··· Given entries

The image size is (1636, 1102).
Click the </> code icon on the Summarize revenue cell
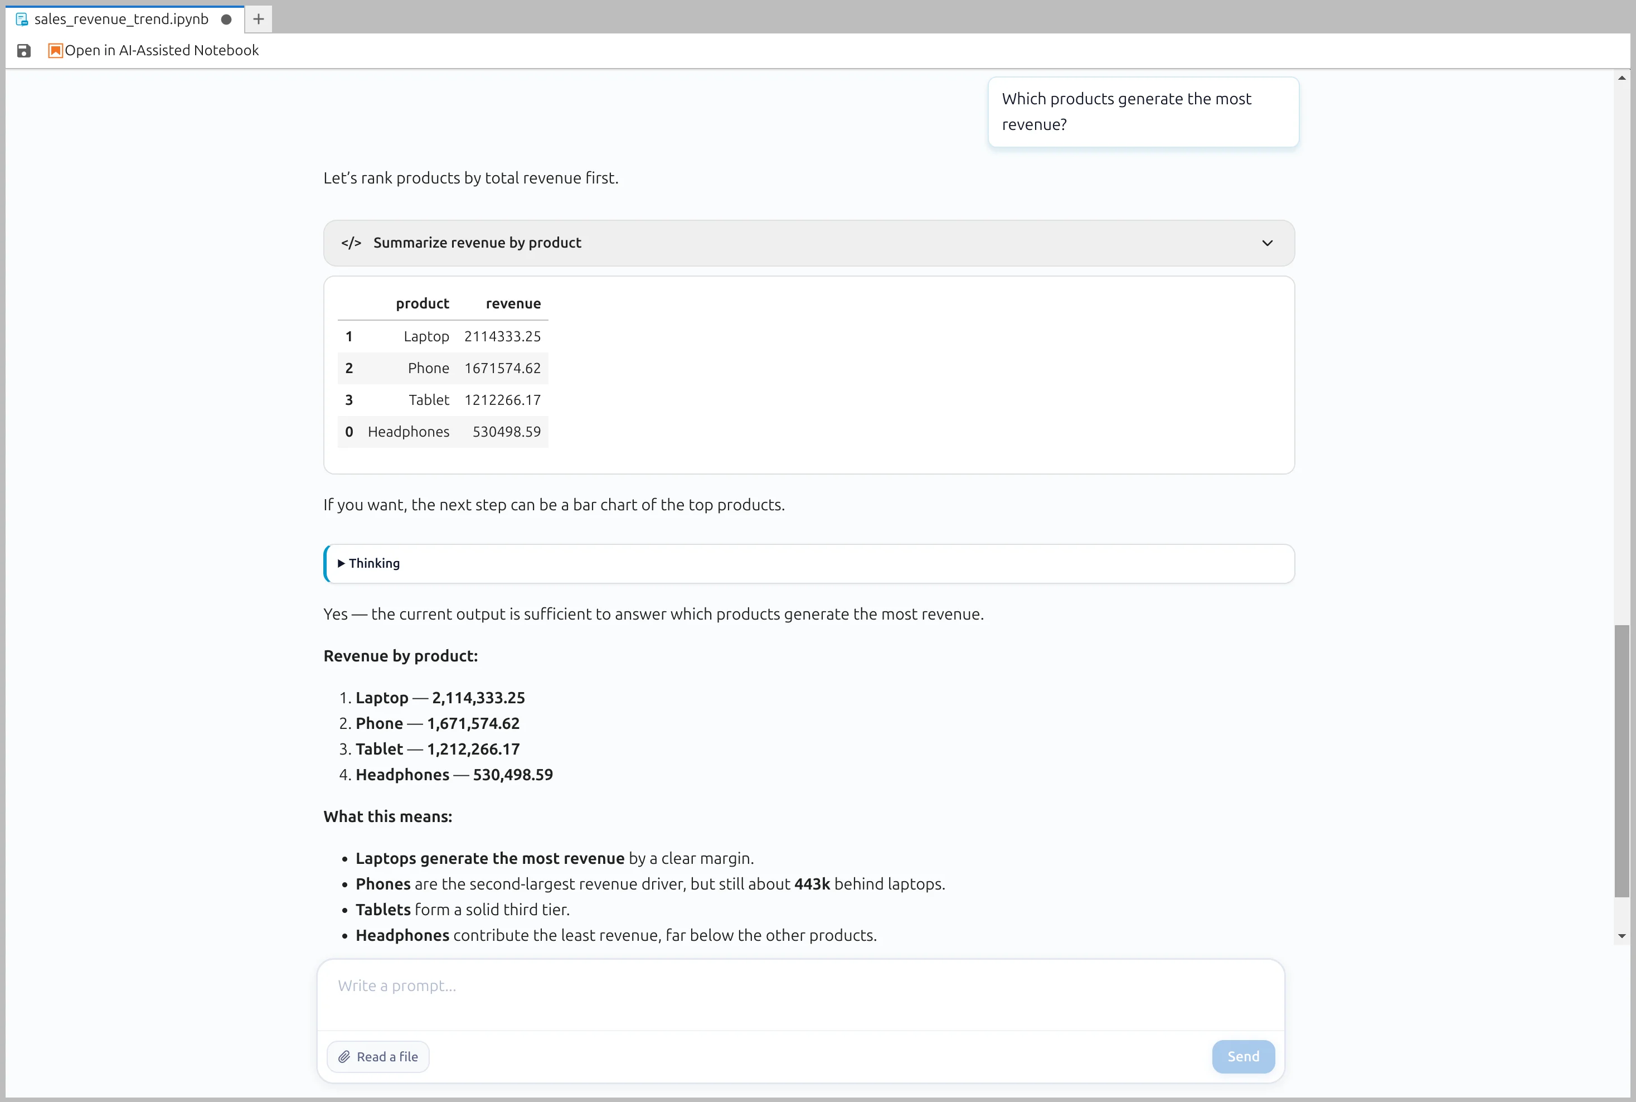351,242
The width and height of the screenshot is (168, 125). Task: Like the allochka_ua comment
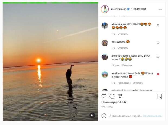pyautogui.click(x=158, y=25)
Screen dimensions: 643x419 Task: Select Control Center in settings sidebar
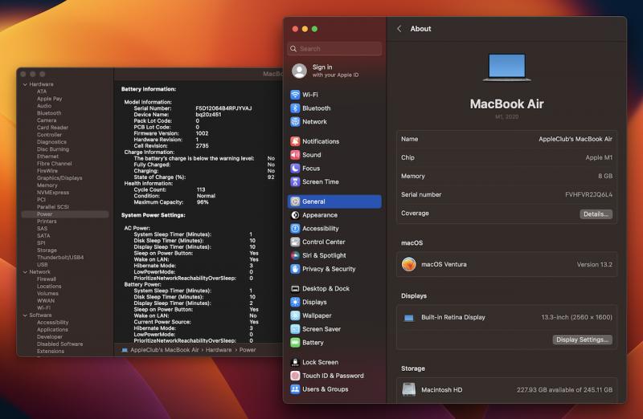coord(323,242)
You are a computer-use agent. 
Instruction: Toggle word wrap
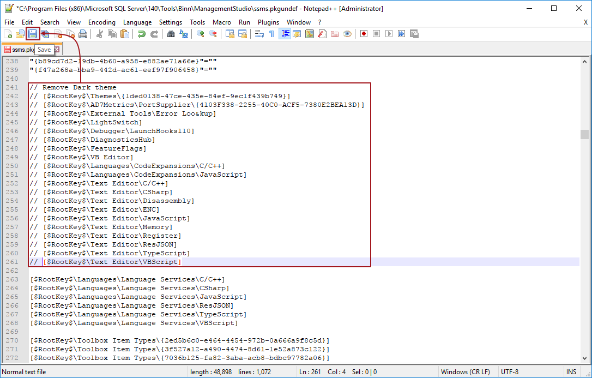261,34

······

**Work required**
Each entry should be output word for word, with no pictures carried over.

**Output**
The image size is (1636, 1102).
Click the </> code icon on the Summarize revenue cell
351,242
The width and height of the screenshot is (168, 125). Task: Like the allochka_ua comment
pyautogui.click(x=158, y=25)
Screen dimensions: 643x419 Task: Select Control Center in settings sidebar
coord(323,242)
You are a computer-use agent. 
Instruction: Toggle word wrap
261,34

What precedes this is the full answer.